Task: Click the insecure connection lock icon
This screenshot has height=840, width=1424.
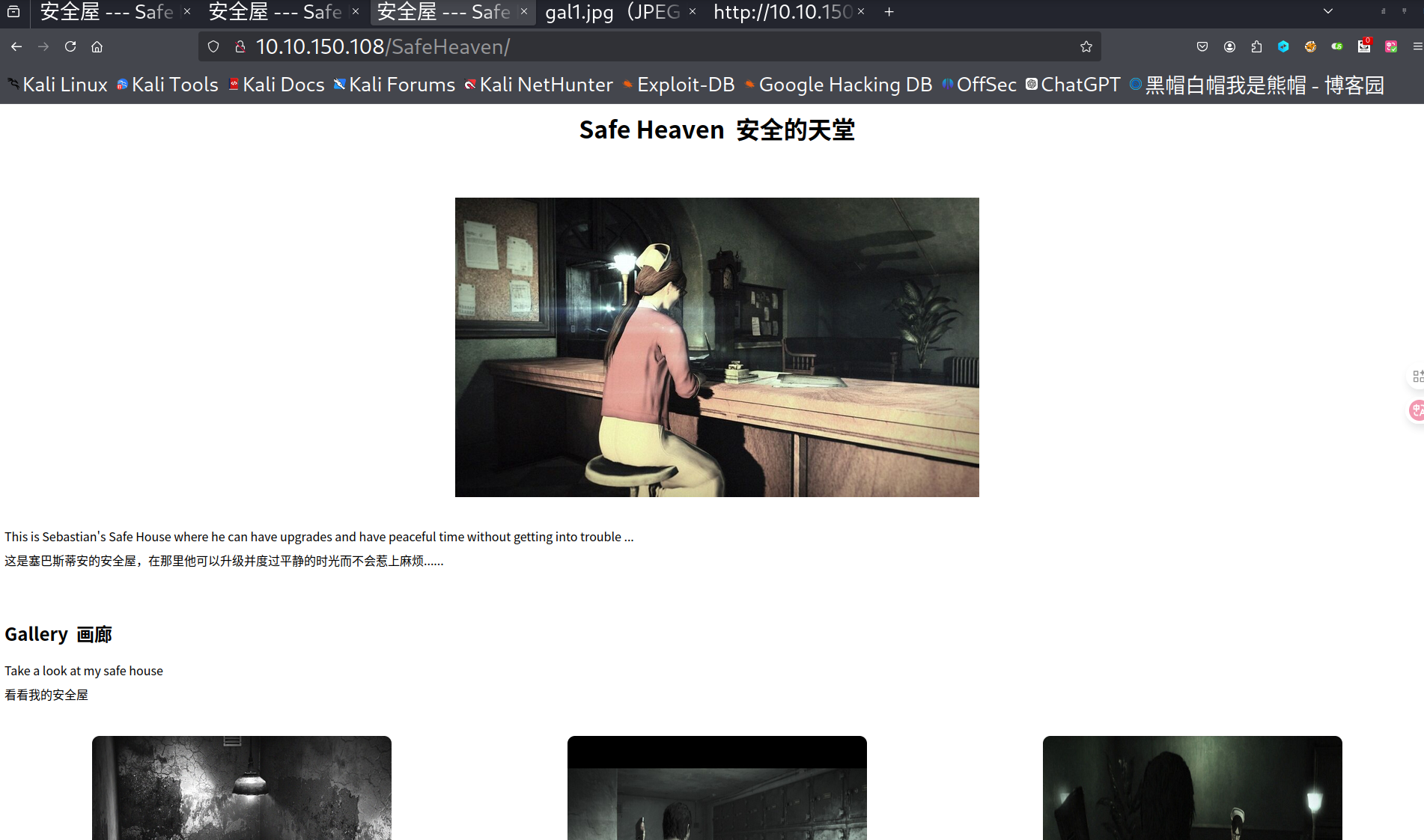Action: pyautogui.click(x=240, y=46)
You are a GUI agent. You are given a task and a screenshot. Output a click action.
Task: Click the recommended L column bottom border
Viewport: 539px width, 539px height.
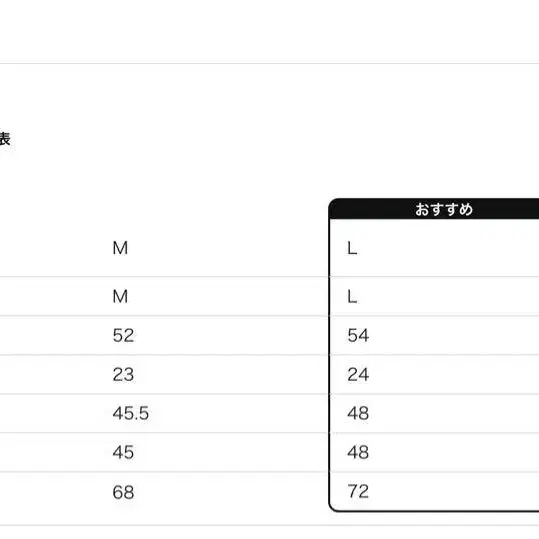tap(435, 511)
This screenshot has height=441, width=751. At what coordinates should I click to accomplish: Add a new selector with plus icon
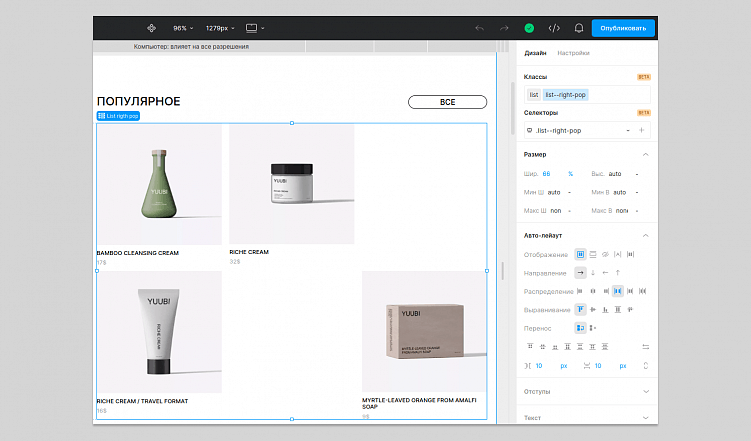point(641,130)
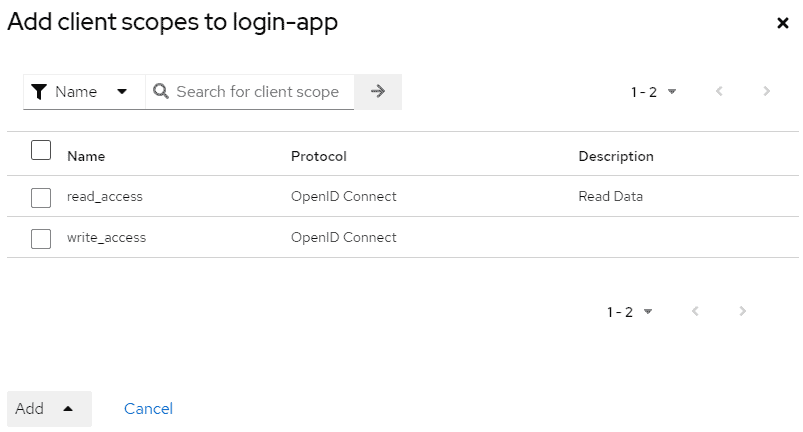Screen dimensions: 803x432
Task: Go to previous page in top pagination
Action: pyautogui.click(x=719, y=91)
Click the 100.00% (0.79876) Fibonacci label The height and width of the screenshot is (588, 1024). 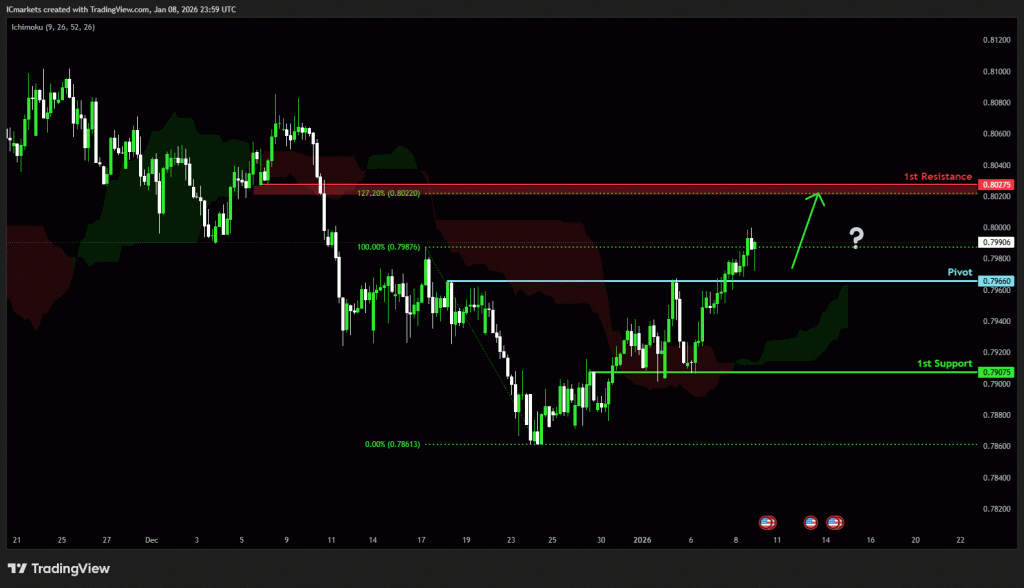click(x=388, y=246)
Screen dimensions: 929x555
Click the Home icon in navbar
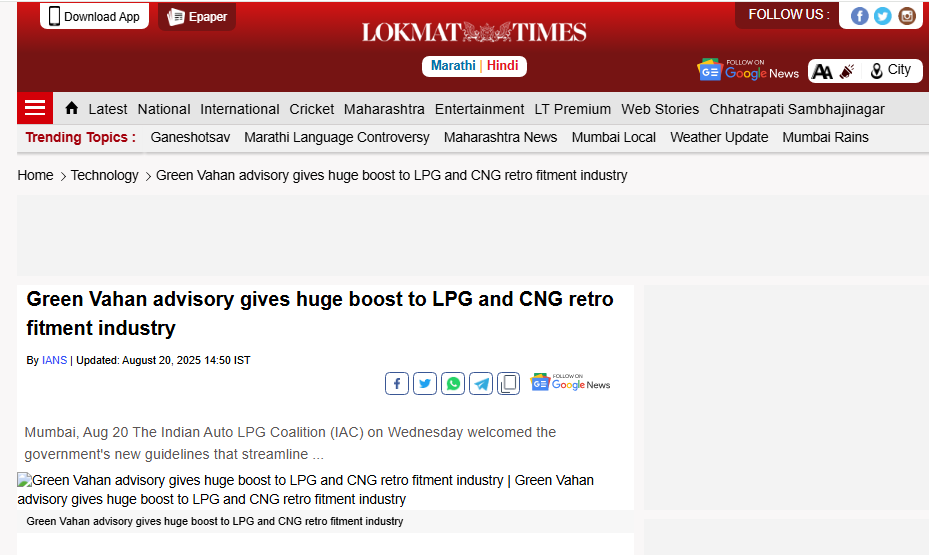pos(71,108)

==

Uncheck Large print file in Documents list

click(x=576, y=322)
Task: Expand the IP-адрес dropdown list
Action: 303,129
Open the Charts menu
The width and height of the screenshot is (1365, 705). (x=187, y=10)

--

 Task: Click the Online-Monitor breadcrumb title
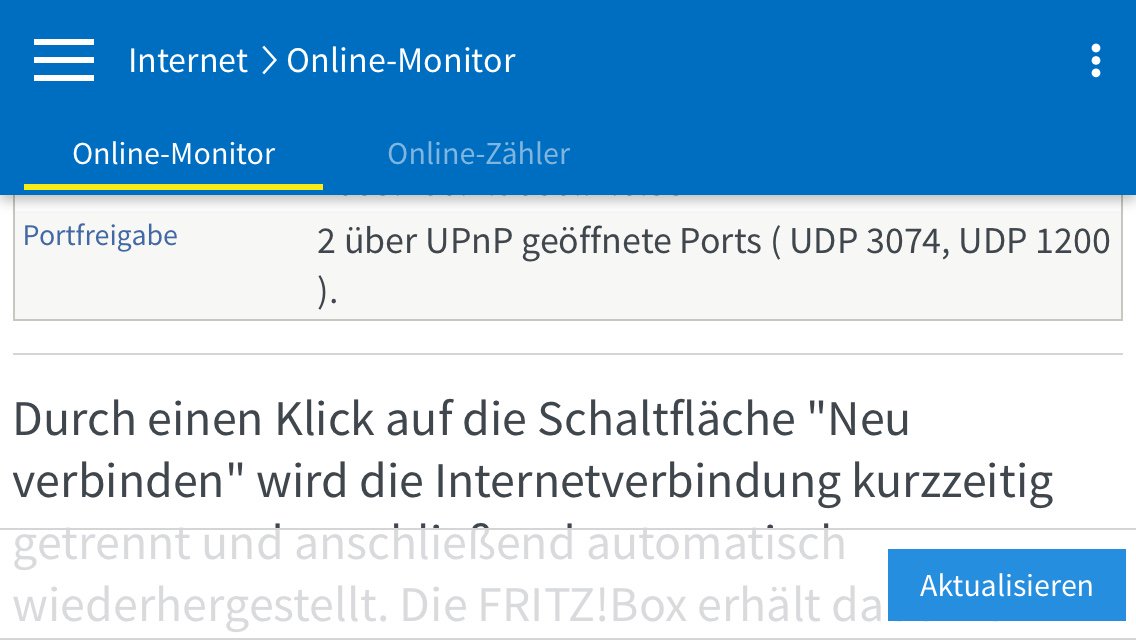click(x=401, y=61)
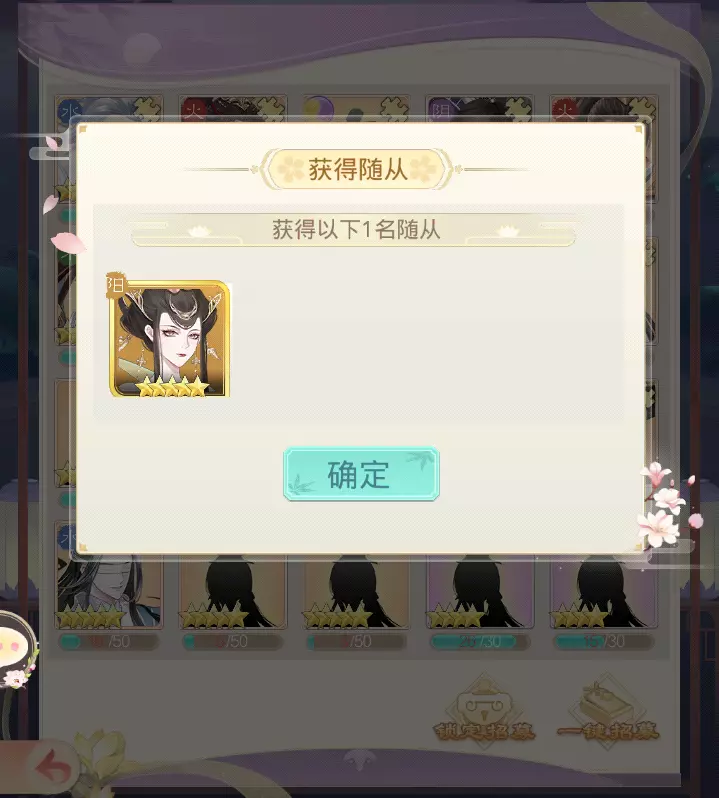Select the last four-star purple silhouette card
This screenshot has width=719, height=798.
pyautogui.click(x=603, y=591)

Prompt: Nothing but the lines above from the one that has "Task: Click the insecure connection lock icon" down to the one that has "Task: Click the recommended" belongs in the answer, copied exactly, without pictures.

Solution to this task:
Task: Click the insecure connection lock icon
This screenshot has height=840, width=1424.
Action: pyautogui.click(x=240, y=46)
You are a GUI agent. You are given a task and a screenshot. Output a click action.
Task: Click the recommended L column bottom border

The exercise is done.